Authorities were still working to recover three other bodies, the official said. Jitiya Parv runs over several days and is also observed in neighbouring Uttar Pradesh and Jharkhand states, and in parts of Nepal’s southern plains.

The Bihar state government has announced compensation for each of the victims’ families, the government official said.

Last year local media reported 22 people drowned during a 24-hour period in Bihar, most while marking the same festival.

Deadly incidents are common at places of worship during major religious festivals in India, the biggest of which prompt millions of devotees to make pilgrimages to holy sites.

At least 116 people were crushed to death in July at an overcrowded Hindu religious gathering in Uttar Pradesh state, the worst such tragedy in more than a decade.

India is hit by torrential rains and flash floods each year during the June-September monsoon season.

The monsoon is vital for agriculture, and therefore for the livelihoods of millions of farmers.

But it is also responsible for widespread destruction each year in the form of landslides and floods that kill hundreds of people across South Asia.

More than 200 people were killed in the southern Indian state of Kerala in July when torrential monsoon downpours caused landslides that buried tea plantations under tonnes of rock and soil.

Experts say climate change is increasing the number of extreme weather events around the world, with damming, deforestation and development projects in India exacerbating the human toll.

A 2021 study by the Potsdam Institute for Climate Impact Research tracking monsoon shifts from the mid-20th century suggested that it was becoming stronger and more erratic.

At least 4 dead as heavy rains paralyse Mumbai
Meanwhile, torrential rain lashed India’s financial capital Mumbai, triggering floods and killing at least four people as well as paralysing the city and forcing schools to close on Thursday.

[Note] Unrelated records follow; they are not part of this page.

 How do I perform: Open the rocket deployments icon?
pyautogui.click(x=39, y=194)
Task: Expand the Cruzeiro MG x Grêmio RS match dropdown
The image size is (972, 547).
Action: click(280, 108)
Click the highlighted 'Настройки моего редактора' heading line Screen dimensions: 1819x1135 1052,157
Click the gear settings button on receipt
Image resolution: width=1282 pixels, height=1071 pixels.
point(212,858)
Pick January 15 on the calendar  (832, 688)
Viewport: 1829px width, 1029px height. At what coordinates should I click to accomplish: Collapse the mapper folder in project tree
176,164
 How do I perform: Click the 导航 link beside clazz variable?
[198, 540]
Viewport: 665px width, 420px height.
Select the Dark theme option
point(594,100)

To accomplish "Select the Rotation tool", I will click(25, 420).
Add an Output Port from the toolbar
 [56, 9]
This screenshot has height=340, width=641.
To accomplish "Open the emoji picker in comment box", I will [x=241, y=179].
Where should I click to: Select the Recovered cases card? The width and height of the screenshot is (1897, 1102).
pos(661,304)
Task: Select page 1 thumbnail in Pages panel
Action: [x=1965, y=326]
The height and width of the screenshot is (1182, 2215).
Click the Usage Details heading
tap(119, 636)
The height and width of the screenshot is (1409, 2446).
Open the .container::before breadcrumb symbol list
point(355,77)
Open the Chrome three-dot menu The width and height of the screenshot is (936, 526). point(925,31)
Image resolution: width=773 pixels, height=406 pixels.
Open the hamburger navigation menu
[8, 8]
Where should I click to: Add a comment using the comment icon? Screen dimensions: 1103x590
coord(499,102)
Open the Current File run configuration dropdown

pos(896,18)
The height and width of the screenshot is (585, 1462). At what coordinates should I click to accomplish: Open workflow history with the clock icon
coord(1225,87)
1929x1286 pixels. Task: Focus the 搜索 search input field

Some parts of Mumbai recorded around 275 mm (11 inches) of rain on Wednesday evening, which crippled road traffic and delayed the trains millions of city residents use every day.

Four people died from rain-related incidents, officials said.

With more rain expected, authorities issued a citywide red alert, and urged residents to stay home. Schools and colleges were shut and fishermen were asked to stay away onshore until Friday.

Drone footage posted on social media showed snarled highways clogged with cars — some with their drivers still inside, others abandoned by frustrated drivers.

Hundreds of thousands of commuters spent hours on the road.

India’s monsoon rains started retreating from the northwest of the country earlier this week, nearly a week later than normal, the state-run India Meteorological Department (IMD) said in a statement.

The monsoon generally begins in June and starts to retreat by September 17 but the rains continued this year, which has helped to replenish reservoirs but damaged the crop harvest in some states.

Heavy rain was also forecast for some parts of the southern state of Telengana on Thursday, the weather office said.

Indian officials reported earlier this month that more than 60 people died across three states due to severe flooding caused by heavy rains over the past several days.

Rivers had burst their banks and more than 30,000 people fled their homes.

The state government had said that 13 people had died from drowning and the rest from houses or trees collapsing on them.

In August, emergency workers rescued nearly 1,000 people who were stranded in different parts of the Himalayas following torrential rainfall in northern India, which caused widespread damage and left at least 12 people dead.